Der nächste Gasversorger kippt um
Die EnBW-Tochter VNG gerät wegen der Gaskrise in Schieflage und stellt Antrag auf Staatshilfe – 400 Stadtwerke und Unternehmen betroffen
LEIPZIG/KARLSRUHE (dpa) - Der Bund plant eine Rettungsaktion für den angeschlagenen Versorger VNG, über den Millionen Menschen in Deutschland ihr Gas beziehen. „VNG hat heute ja offiziell gesagt, dass sie staatliche Unterstützung brauchen, und die werden wir auch hinbekommen“, sagte Wirtschaftsminister Robert Habeck (Grüne) am Freitag in Brüssel. „Wir sind auf einem sehr, sehr guten Weg und das wird zeitnah geklärt werden.“
Hintergrund sind ausbleibende russische Gaslieferungen, die nun teuer aus anderen Quellen ersetzt werden müssen. Deshalb war bereits der Marktführer Uniper in Not geraten, auch hier hat der Bund geholfen. VNG ist ebenfalls ein Schwergewicht im Energiemarkt: Das Leipziger Unternehmen beliefert nach eigenen Angaben insgesamt 400 Stadtwerke und Industriekunden und deckt ein Fünftel des Gasbedarfs in Deutschland. Ein Unternehmenssprecher schätzte, dass so zwölf bis 15 Millionen Menschen mit Gas versorgt werden.
VNG gehört zu gut 74 Prozent der EnBW in Karlsruhe, knapp 22 Prozent halten ostdeutsche Stadtwerke über die Beteiligungsgesellschaft VUB. Diese drang auf einen Einstieg des Bundes. „VNG ist systemrelevant für die Versorgungssicherheit in Deutschland und wichtiger Wirtschaftsfaktor im Osten“, erklärte die VUB.

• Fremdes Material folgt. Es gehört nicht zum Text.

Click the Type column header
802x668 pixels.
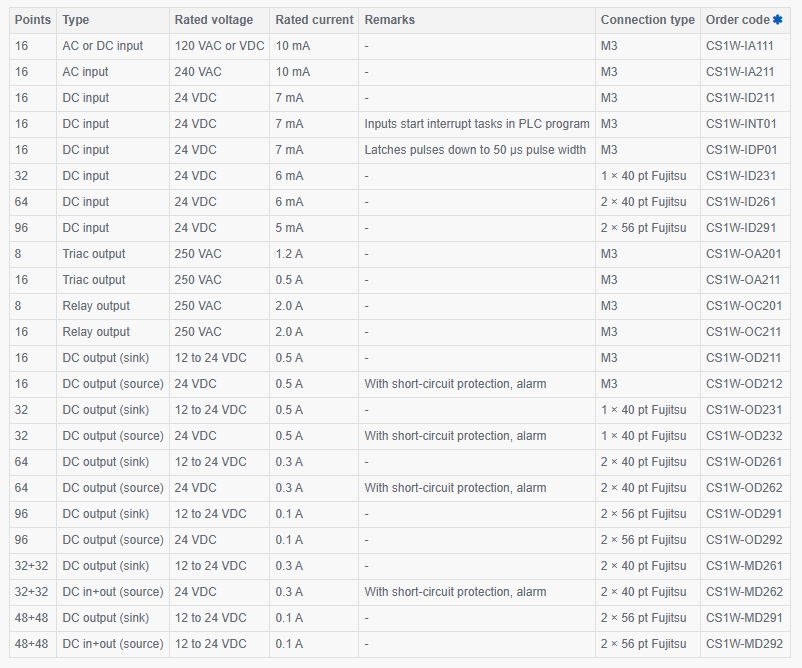(x=76, y=20)
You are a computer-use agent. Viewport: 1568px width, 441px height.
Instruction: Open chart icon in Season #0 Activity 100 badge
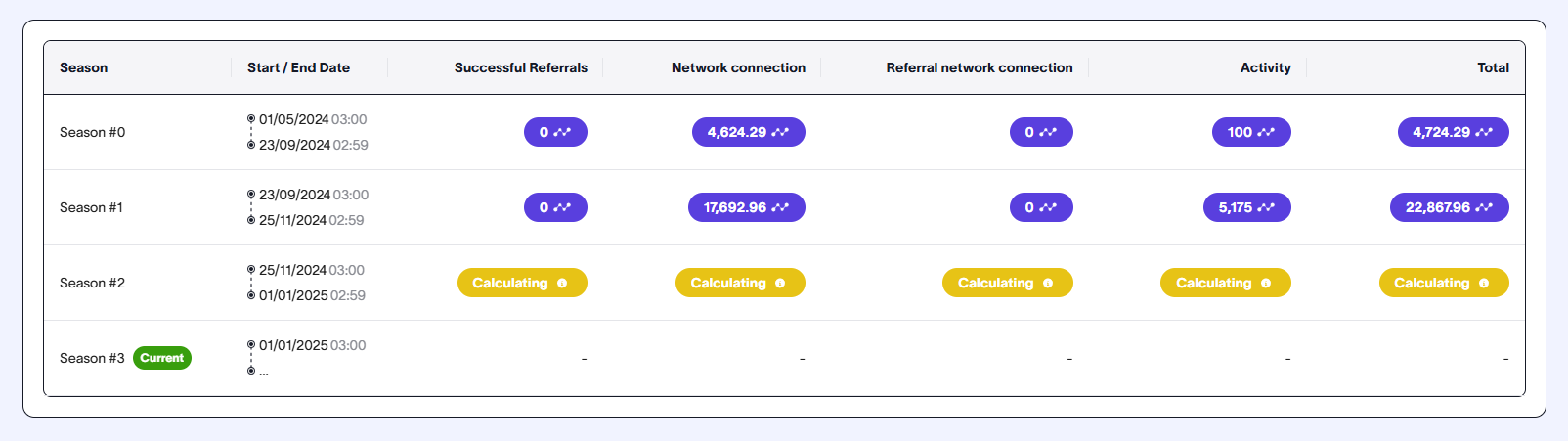point(1266,132)
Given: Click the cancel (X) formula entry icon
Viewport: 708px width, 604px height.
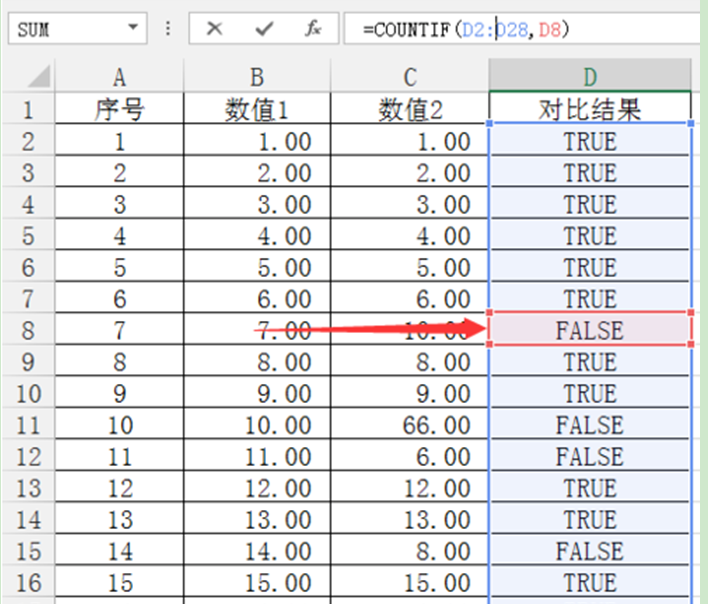Looking at the screenshot, I should 214,28.
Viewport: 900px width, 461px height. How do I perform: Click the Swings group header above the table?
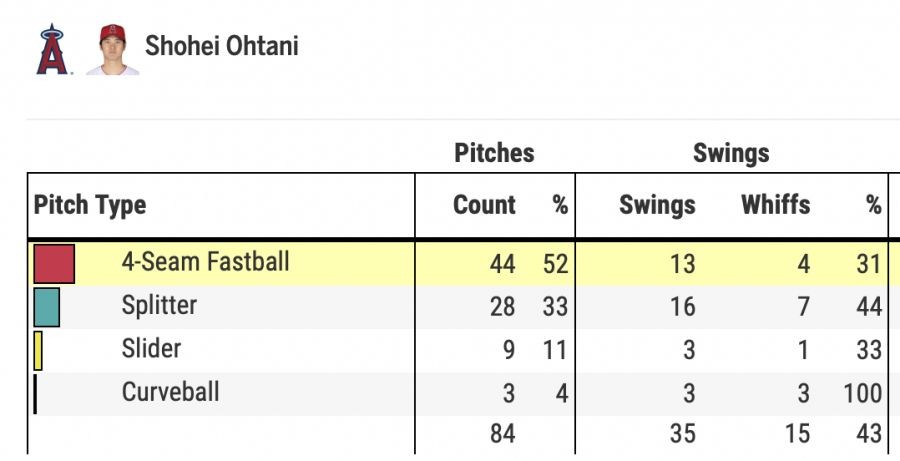coord(731,153)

VNG hat bereits Zahlungen aus der umstrittenen Gasumlage beantragt, die ab 1. Oktober erhoben werden soll. Dies reicht jedoch nach Darstellung des Unternehmens nicht aus. Es gehe darum, „eine Fortführung der Geschäftstätigkeit zu ermöglichen“.
Die Hintergründe erklärte VNG so: „Von russischen Lieferausfällen betroffene Gasmengen mit teilweise fest vereinbarten Preisen müssen nun zu kriegsbedingt massiv höheren Preisen beschafft werden.“Diese Ersatzmengen würden benötigt, um Kunden weiter verlässlich und zu vertraglich vereinbarten Konditionen zu beliefern.

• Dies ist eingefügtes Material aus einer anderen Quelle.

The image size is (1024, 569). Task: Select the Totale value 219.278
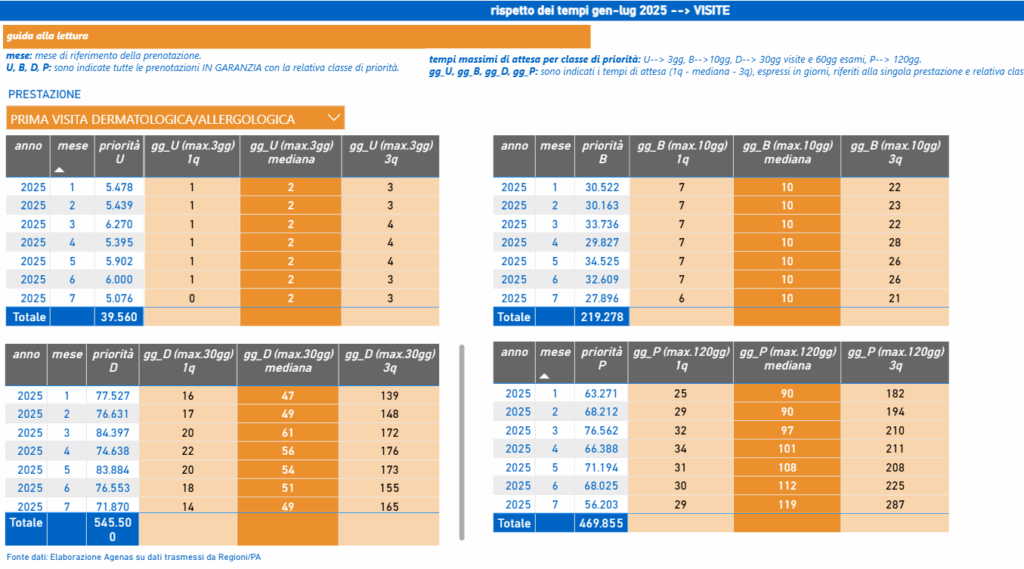(x=601, y=316)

Zwei Verträge seien von russischen Lieferausfällen betroffen. Dies sei zum einen ein Direktvertrag über etwa 35 Terawattstunden – das sind 35 Milliarden Kilowattstunden – pro Jahr von Gazprom Export. Dieser werde aktuell und absehbar nicht mehr bedient. Allein daraus entstehe trotz Gasumlage etwa eine Milliarde Euro Verlust für das Jahr 2022. Dies „würde VNG als direkter Importeur aus eigener Kraft und gemeinsam mit weiteren Stabilisierungsmaßnahmen ihrer Anteilseigner tragen können“.
Knackpunkt ist nach Darstellung des Unternehmens ein weiterer Vertrag über 65 Terawattstunden im Jahr mit einem inländischen Vorlieferanten, der diese Gasmengen importieren wollte. Dieser Vertrag werde seit Mitte Mai nicht mehr durchgängig bedient. „Die Kosten der Ersatzbeschaffung hat VNG im August bei historisch hohen Gaspreisen anders als zuvor erwartet zu erheblichen Teilen tragen müssen“, erklärte das Unternehmen. „Die daraus absehbare finanzielle Belastung wäre für VNG nicht tragbar.“
Russland hat die Gaslieferungen nach Deutschland quasi eingestellt und damit für drastisch gestiegene Gaspreise gesorgt. Dies war ein Grund für die von Wirtschaftsminister Robert Habeck geplante Gasumlage, die ab Oktober gelten und dann mit 2,4 Cent je Kilowattstunde allen Gasverbrauchern in Rechnung gestellt werden soll. Als VNG Hilfen aus der Umlage beantragte, wurde kritisiert, dass der Mehrheitseigner EnBW gleichzeitig hohe Gewinne einstreiche und dem Tochterunternehmen helfen solle.
VNG hielt dagegen, EnBW sei zwar Mehrheitsaktionär, aber 25 Prozent der VNG-Anteile seien im kommunalen Besitz. Im Falle von Hilfen der Konzernmutter müssten auch die beteiligten Kommunen – die meisten davon in Ostdeutschland – mitziehen und „eine Menge Geld in die Hand nehmen“. Anderenfalls würden die ostdeutschen Unternehmensanteile schwinden.